Aku pagi itu masih tertegun di samping pasangan rekah mawar yang merayakan hari jadinya di teras depan rumahku. Aku hanya bisa menatapnya, menikmati, dan memerhatikan tiap detik bahagia Tuhan yang diberikan Tuhan kepadaku lewat pertunjukan keindahan mawar itu. Aku yang asyik menonton hal itu tak sadar waktu yang sedari tadi mengantarku pada mayanya dunia lamunan, telah mengantarkanku kembali ke dunia nyata dimana bagiku dunia nyata ini sangatlah menyedihkan, menakutkan dan tak pernah kunjung membuat suatu perubahan atau tanda yang baik buatku. Tapi aku hanya bersabar, menanti sebuah kasih Tuhan yang suatu waktu bisa memutar sampai terbalik sesuatu yang tegak itu tadi.
**
Hidupku seperti film yang sedang beredar laris dari mulut ke mulut manusia. Tapi aku hanya sebagai penontonnya saja, aku bukan artis dalam film itu, aku bahkan tak tau kapan aku jadi figuran dan apakah aku bisa? Yang aku tahu, aku berada dalam film yang aku tonton sendiri. Menikmati kisahnya, memahami alurnya dan mengapresiasinya dengan diriku sendiri.
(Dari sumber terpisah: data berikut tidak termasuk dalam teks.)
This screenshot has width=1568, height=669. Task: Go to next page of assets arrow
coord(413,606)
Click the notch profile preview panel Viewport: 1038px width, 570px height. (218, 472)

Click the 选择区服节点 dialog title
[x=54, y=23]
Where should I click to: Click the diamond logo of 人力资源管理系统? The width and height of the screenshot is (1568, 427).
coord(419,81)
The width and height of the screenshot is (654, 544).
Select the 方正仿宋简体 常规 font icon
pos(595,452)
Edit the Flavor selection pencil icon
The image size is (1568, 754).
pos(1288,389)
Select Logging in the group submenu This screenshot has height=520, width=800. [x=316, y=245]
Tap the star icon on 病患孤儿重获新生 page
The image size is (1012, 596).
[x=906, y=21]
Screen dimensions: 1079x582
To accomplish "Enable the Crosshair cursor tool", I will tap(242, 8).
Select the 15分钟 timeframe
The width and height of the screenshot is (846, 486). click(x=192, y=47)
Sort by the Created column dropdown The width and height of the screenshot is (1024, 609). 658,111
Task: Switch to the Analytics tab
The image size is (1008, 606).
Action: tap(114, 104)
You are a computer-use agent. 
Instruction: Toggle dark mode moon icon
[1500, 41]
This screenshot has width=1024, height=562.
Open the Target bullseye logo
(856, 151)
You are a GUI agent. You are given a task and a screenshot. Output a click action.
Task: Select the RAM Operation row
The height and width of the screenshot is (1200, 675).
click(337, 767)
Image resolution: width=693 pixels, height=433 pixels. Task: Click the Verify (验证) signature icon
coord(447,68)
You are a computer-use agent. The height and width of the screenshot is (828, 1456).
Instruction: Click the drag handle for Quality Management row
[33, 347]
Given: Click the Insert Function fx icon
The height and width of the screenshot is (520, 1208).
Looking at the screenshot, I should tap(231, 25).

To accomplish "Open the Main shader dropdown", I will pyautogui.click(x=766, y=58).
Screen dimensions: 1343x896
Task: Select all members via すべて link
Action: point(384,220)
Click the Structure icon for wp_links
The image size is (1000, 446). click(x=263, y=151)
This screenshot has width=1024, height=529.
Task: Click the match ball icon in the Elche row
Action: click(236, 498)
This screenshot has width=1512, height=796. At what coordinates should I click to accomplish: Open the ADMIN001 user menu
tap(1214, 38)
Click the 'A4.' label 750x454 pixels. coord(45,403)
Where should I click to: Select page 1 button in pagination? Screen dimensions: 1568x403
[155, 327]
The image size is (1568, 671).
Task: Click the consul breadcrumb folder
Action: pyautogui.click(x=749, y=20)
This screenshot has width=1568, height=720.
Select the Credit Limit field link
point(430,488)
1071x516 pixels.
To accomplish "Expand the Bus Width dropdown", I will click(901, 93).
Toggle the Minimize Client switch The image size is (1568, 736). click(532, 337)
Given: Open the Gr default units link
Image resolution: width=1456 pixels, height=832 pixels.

Seperti itulah kisah roman tragis dari sebuah cinta yang hampa dan tak jua dikunjungi sang dewi. Diberi harapan namun tak pernah diberi tahu tentang masa depan harapan itu, bagaimana kisah harapan itu selanjutnya dan apa yang akan terjadi pada harapan itu. Sekitar lima belas tahun lalu saat umurku baru menginjak 13 tahun, aku telah mendapat suatu hal yang mungkin tak didapat orang lain. Aku diberi kesempatan untuk mencintai, berusaha menyatakan cinta dan berjuang untuk mendapatkan cinta. Memang terlalu dini bagi seorang yang baru berumur 13 tahun seperti aku dulu. Tapi itulah yang setauku dinamakan karunia, saat kita mendapatkan sesuatu yang orang lain tak dapatkan. Itulah yang menurutku disebut karunia. Tapi aku mencintainya, artis itu namanya Manda, teman satu angkatanku saat aku berada di bangku SMP. Saat yang belum wajar bagi seorang bocah yang baru habis berdiri untuk membicarakan tentang cinta. Tapi apapun yang dikata, aku mencintainya. dan kini cintaku membawanya dalam dunia yang bukan duniaku. Membawanay dalam dunia kebahagiaan bersama lelaki yang tak ku kenal sebelumnya. Mungkin dia orang yang diceritakan oleh Manda lewat info pers yang mengulasnya sangat lengkap.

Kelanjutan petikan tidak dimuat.